Media 1 is a consulting company that creates custom training programs for everyone from call center technicians at Hewlett-Packard to retail workers at Meijer.

“We’re experts in the way adults learn,” said Harrison Withers, the company’s production director. “We have an incredible group of folks who have high-level experience, and we have an incredible breadth in terms of the topics we address.”

The company creates computer-based training courses and other learning systems that address client needs.

“We consult with clients to find if they have performance gaps,” Withers said. He oversees it all, keeping track of production, quality, budget and schedule. He has been involved in computer-based training since his college days. He spent seven years at Dominos Pizza as an eLearning director before moving to Media 1.

That experience has helped bring Media 1 to the forefront of its industry, but Withers credits the company’s success to the “broad background” of its workers.

Peter Jacob
AGE: 27 COMPANY: Peter Jacob Design TITLE: Owner RESIDENCE: Grand Rapids COMMUNITY SERVICE: President, Alumni Board of Directors, Kendall College of Art and Design; board member, American Society of Furniture Designers; satellite member, Saugatuck Center for the Arts.

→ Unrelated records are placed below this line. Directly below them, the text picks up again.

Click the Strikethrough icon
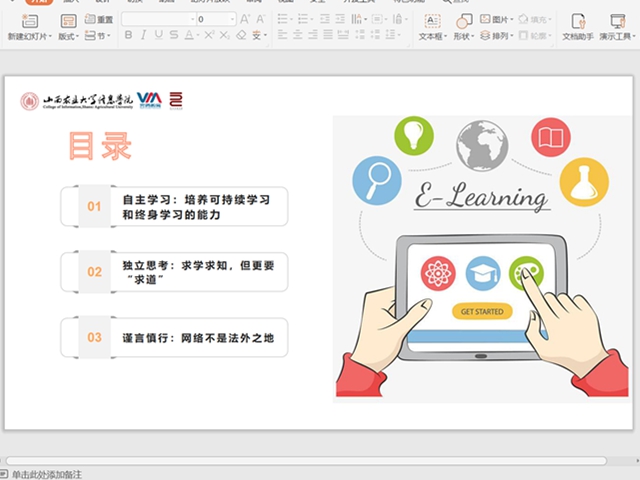Screen dimensions: 640x480 174,35
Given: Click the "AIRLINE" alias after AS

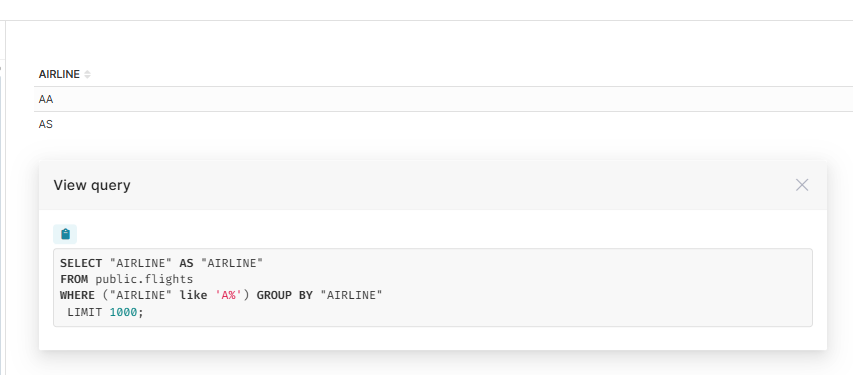Looking at the screenshot, I should [x=232, y=263].
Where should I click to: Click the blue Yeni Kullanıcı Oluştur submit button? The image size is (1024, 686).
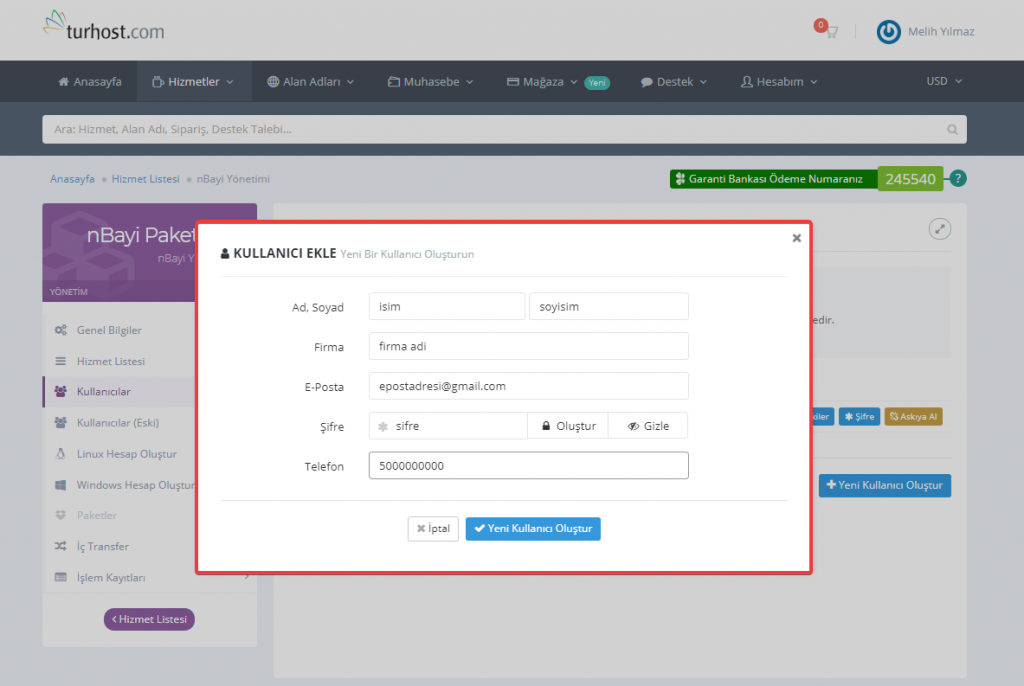click(533, 529)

After graduating from Kendall College, Peter Jacob worked as a designer at Kindel Furniture Co. in Grand Rapids.

“I really liked it, but I needed to go in a more independent direction,” Jacob said.
Now, as owner of Peter Jacob Design, Jacob collaborates with locally and nationally known designers on a variety of projects.

He’s teamed up with Los Angeles-based designer and HGTV host Kenneth Brown on a series of home accessories for the QVC network. Jacob also works with local businesses, such as Covet Furniture and Jeup Furniture.

Hopcat patrons notice Jacob’s work every time they step up to the wood-paneled bar; he worked on renderings of it in collaboration with Think Design.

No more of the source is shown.